YOUR ASSIGNMENT: Exact copy, no pictures: set down the lines from the one holding "You are a computer-use" through the final line of the records below.
===== DATASET =====
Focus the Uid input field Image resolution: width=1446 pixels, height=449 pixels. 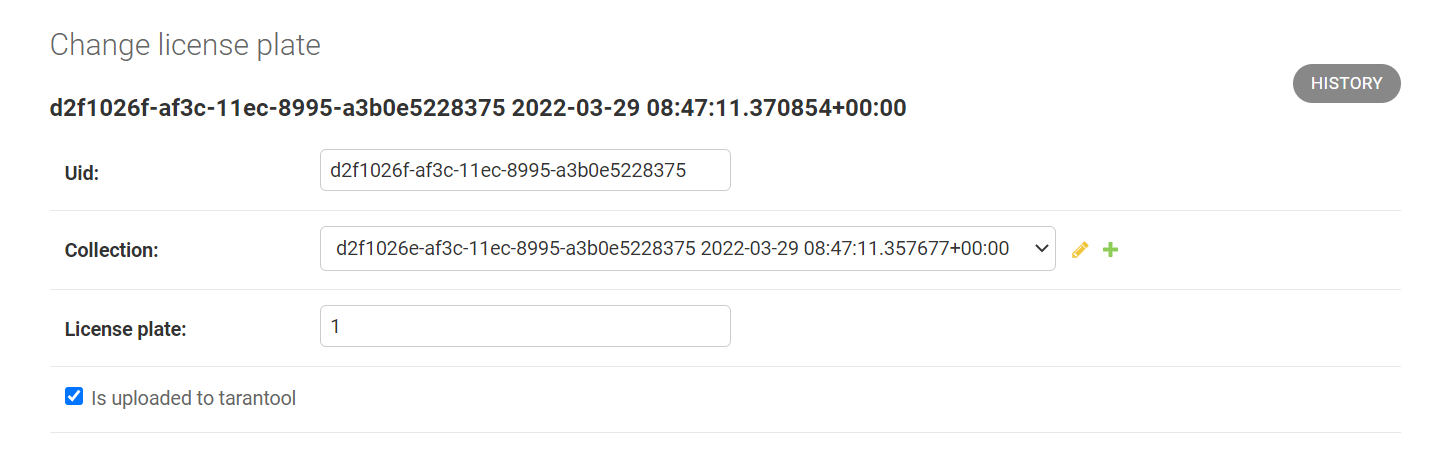pyautogui.click(x=525, y=170)
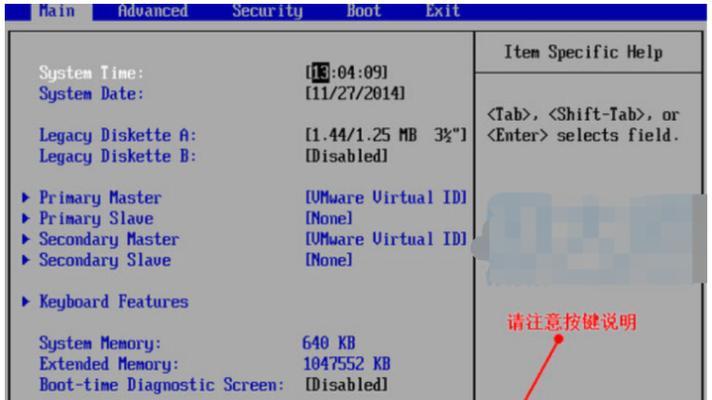Switch to the Security tab
The width and height of the screenshot is (712, 400).
tap(267, 11)
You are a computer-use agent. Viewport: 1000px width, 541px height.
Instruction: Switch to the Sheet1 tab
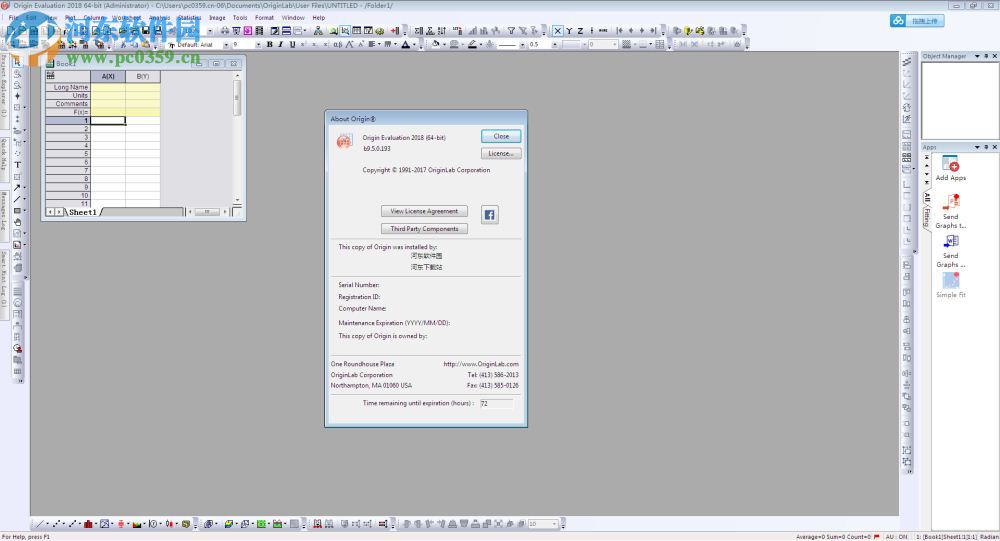point(83,212)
=====
ANSWER SECTION:
You are a computer-use agent. Viewport: 1000px width, 541px height.
Instruction: Switch to the Sheet1 tab
point(83,212)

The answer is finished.